# Exercise brief:
The expected result is an exact copy of the lines from the one holding "Given: Switch to" to the last line of the material, with pictures removed and nothing added.

# Data for analysis:
⟨
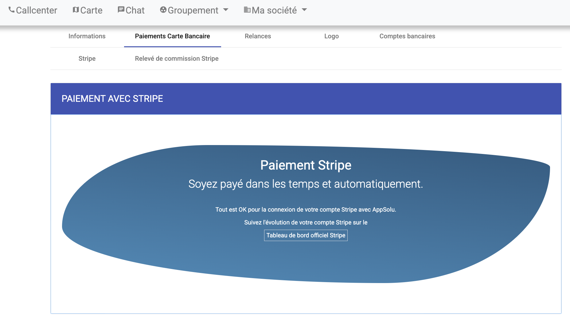This screenshot has width=570, height=322.
Task: Open the Tableau de bord officiel Stripe
Action: point(306,235)
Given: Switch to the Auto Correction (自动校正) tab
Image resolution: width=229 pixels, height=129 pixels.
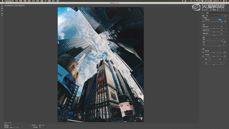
⟩
# Problem solution:
Given: Switch to the Auto Correction (自动校正) tab
Image resolution: width=229 pixels, height=129 pixels.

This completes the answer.